Plus, there is no taboo around contraception and since the surest way to keep women subjugated is to give them no control over when they have children, if that does not suggest a degree of equality, then it is a hell of an oversight.
The charity Save the Children supports this network of health workers, who survey their environs like hawks, making sure everybody has the contraception they need, but that is not the limit of the provision — you can end up among some vending shacks near a river, a shopping parade with margins so slim that they are trying to recycle your Coke bottle while you are still drinking it, and there will be a pharmacist trained to give LARC (long-acting reversible contraception) injections, with heavily subsidised pills (12 rupees for a month) and overflowing with condoms called Panther.

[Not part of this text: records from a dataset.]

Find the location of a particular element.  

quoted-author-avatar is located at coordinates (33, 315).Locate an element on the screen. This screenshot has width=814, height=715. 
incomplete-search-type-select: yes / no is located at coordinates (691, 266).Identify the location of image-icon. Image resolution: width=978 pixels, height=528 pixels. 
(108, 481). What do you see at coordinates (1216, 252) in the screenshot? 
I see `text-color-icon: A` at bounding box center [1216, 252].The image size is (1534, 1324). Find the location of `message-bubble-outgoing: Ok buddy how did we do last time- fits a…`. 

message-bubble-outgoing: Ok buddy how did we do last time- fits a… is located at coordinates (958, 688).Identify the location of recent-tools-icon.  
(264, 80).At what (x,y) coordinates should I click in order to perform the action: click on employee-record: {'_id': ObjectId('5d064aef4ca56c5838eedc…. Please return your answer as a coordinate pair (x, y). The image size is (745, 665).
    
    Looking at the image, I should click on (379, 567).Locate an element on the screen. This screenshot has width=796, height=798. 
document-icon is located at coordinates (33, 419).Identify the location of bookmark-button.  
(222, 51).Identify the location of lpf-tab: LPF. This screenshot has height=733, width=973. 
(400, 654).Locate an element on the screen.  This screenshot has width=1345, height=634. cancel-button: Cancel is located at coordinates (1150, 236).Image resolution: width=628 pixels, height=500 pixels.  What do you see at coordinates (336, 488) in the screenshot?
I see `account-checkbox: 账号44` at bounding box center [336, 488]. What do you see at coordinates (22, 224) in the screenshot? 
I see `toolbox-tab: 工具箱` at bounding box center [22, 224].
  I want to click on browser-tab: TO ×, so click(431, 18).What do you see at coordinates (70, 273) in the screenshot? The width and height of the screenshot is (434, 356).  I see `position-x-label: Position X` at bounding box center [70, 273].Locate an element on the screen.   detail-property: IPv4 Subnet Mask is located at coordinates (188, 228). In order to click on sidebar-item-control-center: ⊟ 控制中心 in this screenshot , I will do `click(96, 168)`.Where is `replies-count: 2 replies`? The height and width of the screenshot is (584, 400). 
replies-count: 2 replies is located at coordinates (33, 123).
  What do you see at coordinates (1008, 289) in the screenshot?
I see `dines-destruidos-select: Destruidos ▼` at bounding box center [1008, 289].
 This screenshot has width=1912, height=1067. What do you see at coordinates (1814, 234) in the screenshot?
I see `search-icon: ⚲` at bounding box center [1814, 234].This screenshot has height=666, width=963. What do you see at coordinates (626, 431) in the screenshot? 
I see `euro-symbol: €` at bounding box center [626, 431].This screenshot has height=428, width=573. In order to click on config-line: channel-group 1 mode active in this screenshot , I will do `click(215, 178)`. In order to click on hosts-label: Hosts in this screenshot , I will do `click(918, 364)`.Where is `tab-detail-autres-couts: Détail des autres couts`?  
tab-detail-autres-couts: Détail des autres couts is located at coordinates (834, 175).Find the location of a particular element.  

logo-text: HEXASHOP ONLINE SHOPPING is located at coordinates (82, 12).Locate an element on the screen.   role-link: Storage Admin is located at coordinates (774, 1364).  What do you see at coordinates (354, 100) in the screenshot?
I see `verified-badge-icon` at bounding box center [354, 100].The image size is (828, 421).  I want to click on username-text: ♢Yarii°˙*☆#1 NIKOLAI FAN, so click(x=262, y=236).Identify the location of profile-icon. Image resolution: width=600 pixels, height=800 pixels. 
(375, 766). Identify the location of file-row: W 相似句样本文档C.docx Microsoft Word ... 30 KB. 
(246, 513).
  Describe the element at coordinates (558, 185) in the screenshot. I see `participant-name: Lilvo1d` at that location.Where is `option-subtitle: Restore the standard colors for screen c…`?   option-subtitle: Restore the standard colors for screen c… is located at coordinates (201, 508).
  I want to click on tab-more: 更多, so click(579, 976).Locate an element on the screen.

“It is not Afghanistan,” the NGOs say, as a kind of pep-talk-cum-mantra — it might look hard, improving the maternal outlook in a country that is so poor, but at least it is not Afghanistan.
So these are the issues: When you marry, you have to leave school and take on all the household duties for your husband’s family. “I wasn’t expecting the work,” said Nisha Darlami, who had married at the age of 13 and is now 19. “Before, I’d only had to cook and cut the grass. [When I arrived with my in-laws] I had to do everything, from the minute the cattle woke up.”
It is almost like a fairytale in its suddenness and non-negotiability — you have a mother-in-law who has been doing all the work since she arrived, and she has been waiting maybe two decades for you to arrive. Given this handover, I was amazed at how well the daughters and mothers-in-law seemed to get on, but it is possible that fighting in front of strangers is a universal taboo.
The reality of child marriage borders on child slavery, but interventions are vexed: Even though it is illegal, enforcement is flaky. Since 2008, there has been a more concerted campaign and arranged marriages are becoming rarer.